✯ Parcourant les photos qu’il a prises, la nostalgie le frappe un peu. Assez récents, les souvenirs sont encore nets par rapport aux plus anciens. Cela peut paraître arrogant venant de lui, mais… ce sont de belles photos. Il les aime. Tout comme il a aimé les prendre à l’époque.
Ce n’est pas cathartique.
Pas du tout, non. Cela ne le sera jamais. La photographie, seule, ne pourra pas le guérir.
On dit que voyager est parfois source de guérison.
La photographie est une partie du voyage. Elle raconte l’histoire pour qu’il n’oublie pas, et ne pense pas qu’il a rêvé. Une adaptation plus pratique et visuelle de ses journaux. Une adaptation compréhensible par tous. Une adaptation qui en fait rêver plus d’un.
Et Angel fait partie de ces rêveurs. Cela se voit dans ses yeux brillants. Cela s’entend dans ses mots. Cela se sent dans son excitation.
« Tu ne me dérangeras pas. » Il avait l’habitude de voyager autour du monde avec son frère.
« De nous deux, tu risques d’être le plus dérangé. Je ne m’arrête pas à un hôtel ou un camping chaque nuit. S’adapter pour vivre dans un camping-car plutôt que dans cet appartement où tout est fourni, c’est difficile parfois. »Et aussi de supporter le fait qu’il soit insomniaque et qu’il oublie de manger. Doit-il ajouter sur la liste des crises de panique aléatoires à cause de sa vue, ou encore le fait qu’il prend occasionnellement des risques parce qu’il attend sa tombée en poussière ?
… Hm. Pauvre Angel, en effet.
Cela ne sera certainement plus aussi magique de voyager en découvrant les divers problèmes existentiels qu’il traîne depuis des siècles.
Quoi qu’il en soit… Il fait défiler les photos, racontant les anecdotes qui vont avec, et répondant aux questions de son colocataire qui se glissent dans la conversation. Quelques-unes un peu gênantes. Mais c’est son ami. Il connaît Angel, il ne veut rien dire de mal par là. Il lui fait confiance.

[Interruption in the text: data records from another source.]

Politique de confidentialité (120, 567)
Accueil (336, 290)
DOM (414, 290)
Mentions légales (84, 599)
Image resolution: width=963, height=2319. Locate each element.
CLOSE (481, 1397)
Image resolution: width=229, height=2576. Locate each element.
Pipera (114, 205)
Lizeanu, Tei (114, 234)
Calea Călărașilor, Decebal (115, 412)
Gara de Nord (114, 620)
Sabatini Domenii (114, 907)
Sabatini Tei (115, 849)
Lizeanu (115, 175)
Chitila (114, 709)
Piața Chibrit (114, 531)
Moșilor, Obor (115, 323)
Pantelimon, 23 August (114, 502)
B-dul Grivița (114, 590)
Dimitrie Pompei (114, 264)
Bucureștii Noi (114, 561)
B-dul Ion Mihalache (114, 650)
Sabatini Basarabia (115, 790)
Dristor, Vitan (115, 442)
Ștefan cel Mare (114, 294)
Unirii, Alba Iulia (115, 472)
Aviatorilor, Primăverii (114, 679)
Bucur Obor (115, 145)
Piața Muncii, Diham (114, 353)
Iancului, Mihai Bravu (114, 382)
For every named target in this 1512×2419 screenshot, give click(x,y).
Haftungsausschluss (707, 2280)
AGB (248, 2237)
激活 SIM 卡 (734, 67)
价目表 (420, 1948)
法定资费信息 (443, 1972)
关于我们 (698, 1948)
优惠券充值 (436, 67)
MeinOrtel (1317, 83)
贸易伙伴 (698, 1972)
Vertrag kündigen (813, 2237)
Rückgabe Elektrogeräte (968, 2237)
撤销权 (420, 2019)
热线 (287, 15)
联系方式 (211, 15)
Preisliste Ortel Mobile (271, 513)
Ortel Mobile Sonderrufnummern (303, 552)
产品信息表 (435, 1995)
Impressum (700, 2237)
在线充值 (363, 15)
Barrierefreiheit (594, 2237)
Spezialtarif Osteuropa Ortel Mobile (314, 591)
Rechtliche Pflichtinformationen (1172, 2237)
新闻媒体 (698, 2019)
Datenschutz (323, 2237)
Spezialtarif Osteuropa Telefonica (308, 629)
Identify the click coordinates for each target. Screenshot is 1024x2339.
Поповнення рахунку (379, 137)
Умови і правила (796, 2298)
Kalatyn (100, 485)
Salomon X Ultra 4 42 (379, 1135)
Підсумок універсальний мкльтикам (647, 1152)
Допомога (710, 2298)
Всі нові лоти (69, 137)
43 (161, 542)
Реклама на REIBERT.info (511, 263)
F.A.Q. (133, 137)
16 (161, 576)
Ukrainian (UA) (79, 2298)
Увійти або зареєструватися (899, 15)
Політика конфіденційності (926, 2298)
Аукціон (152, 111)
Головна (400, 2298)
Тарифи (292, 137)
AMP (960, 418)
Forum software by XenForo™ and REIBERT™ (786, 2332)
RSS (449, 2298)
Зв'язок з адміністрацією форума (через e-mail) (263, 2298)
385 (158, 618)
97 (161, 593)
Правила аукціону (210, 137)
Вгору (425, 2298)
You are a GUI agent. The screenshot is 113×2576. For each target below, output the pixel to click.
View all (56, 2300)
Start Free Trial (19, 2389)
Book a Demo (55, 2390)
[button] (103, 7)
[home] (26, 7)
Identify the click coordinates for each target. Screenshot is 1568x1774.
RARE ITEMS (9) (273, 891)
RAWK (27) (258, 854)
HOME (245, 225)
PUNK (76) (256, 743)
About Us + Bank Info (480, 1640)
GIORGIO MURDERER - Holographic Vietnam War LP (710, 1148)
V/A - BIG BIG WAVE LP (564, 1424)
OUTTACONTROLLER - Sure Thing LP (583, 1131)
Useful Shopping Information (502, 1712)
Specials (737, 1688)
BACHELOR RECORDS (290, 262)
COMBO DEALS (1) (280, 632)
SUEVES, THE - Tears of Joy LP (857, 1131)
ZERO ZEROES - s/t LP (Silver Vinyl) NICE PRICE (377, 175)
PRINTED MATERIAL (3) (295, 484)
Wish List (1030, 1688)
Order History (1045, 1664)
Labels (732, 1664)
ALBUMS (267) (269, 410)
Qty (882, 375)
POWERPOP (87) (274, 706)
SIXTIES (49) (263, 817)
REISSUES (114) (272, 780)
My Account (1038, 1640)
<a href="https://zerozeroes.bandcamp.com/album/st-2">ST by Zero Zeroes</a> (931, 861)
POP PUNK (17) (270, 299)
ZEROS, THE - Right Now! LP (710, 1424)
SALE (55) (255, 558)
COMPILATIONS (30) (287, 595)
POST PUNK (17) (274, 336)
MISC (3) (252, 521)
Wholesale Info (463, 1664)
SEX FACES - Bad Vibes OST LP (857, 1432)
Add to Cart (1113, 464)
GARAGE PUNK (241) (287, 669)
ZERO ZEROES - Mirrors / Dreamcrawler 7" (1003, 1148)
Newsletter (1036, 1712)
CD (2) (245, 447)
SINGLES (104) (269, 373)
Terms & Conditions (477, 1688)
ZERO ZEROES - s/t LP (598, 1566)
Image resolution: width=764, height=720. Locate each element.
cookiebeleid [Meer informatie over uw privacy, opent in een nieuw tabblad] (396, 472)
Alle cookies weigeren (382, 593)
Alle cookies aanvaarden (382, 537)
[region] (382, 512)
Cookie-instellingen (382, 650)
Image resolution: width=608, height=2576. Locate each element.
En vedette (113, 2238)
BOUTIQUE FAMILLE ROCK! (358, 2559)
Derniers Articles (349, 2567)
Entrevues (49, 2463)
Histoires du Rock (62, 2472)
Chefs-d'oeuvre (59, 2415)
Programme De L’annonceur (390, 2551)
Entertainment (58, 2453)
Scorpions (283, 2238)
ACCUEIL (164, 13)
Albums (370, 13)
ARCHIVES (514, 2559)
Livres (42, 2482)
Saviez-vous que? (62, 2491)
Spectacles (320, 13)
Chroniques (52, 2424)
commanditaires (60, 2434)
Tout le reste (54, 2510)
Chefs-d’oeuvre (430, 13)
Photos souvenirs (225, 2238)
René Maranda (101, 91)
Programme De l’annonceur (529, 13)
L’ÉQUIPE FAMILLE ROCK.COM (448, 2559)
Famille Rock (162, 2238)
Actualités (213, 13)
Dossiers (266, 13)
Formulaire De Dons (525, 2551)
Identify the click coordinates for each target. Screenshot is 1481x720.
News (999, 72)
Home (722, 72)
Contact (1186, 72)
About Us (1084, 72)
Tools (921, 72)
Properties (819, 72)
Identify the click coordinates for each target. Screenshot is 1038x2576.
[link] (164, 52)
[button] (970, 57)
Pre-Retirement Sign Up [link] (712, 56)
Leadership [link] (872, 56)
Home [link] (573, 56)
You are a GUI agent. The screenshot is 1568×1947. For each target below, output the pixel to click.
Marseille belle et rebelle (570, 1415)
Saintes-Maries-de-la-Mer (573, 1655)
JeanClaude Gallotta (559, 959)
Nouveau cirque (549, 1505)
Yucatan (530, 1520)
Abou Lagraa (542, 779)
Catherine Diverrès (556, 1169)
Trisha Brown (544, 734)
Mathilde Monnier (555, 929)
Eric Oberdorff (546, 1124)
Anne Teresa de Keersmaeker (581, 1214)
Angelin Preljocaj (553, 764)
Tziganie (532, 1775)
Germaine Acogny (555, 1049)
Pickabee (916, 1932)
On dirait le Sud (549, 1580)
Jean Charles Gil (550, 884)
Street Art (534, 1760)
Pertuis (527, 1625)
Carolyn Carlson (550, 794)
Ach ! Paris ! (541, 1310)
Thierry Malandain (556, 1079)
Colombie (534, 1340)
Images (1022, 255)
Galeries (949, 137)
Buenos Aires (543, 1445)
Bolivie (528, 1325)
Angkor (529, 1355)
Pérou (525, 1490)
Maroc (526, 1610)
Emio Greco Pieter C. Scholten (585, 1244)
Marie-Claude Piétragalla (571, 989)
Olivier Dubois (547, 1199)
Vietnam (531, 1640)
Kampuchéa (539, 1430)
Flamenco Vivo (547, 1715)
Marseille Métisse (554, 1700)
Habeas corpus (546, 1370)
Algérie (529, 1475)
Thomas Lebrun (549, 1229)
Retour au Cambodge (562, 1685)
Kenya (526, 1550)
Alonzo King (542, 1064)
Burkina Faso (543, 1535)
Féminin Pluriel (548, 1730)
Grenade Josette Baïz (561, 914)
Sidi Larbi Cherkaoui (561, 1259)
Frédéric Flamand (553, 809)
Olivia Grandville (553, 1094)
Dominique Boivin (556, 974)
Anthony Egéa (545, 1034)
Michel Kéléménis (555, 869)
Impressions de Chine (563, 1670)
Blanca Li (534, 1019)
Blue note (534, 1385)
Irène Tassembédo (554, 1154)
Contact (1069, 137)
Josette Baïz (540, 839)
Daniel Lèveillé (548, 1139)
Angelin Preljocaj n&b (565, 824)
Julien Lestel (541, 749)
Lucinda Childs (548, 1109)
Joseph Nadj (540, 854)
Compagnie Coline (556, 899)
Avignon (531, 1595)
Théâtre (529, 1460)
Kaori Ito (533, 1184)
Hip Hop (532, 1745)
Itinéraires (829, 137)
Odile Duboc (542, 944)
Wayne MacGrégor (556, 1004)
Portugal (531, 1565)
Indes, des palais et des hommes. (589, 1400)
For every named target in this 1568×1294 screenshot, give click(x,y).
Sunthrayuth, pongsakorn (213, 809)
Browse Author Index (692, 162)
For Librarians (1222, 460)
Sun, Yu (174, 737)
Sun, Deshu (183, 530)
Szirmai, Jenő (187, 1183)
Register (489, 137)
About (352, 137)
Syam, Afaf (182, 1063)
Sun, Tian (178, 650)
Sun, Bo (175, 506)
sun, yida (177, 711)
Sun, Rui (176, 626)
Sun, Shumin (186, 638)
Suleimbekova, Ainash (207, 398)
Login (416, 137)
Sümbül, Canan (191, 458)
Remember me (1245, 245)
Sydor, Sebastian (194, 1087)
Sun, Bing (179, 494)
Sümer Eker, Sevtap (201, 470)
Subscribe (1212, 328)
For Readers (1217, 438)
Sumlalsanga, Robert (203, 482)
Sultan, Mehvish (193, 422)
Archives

« Je viens… » Il fronce les sourcils, se remémorant instinctivement les deux dates importantes de sa vie.
« … des années 1750, approximativement. » C’est assez généralisé, parce que préciser de 1743 à 1767 semble un peu bête et inutile.
Un maigre sourire tire sur ses lèvres au rire du plus jeune à ses côtés. C’est doux et un peu enfantin. Cela ne le surprend pas que les enfants du refuge l’aiment beaucoup.
Il secoue la tête négativement.
« Moi non plus. Je ne regarde pas beaucoup de films. Cela m’intéresse peu. » Peut-être est-ce parce qu’il est trop ’vieux’ ? Parce que ça n’existait pas à son époque, et que lorsque les premiers ont vu le jour, il n’a pas pris la peine de passer le pas et d’aller en voir ? Les seuls qu’il ait vus, ce sont ceux avec ses colocataires, ici, à Gagarine, parfois tard le soir. Il n’a pas non plus de lecteur vidéo dans son camping-car, ni d’ordinateur, donc…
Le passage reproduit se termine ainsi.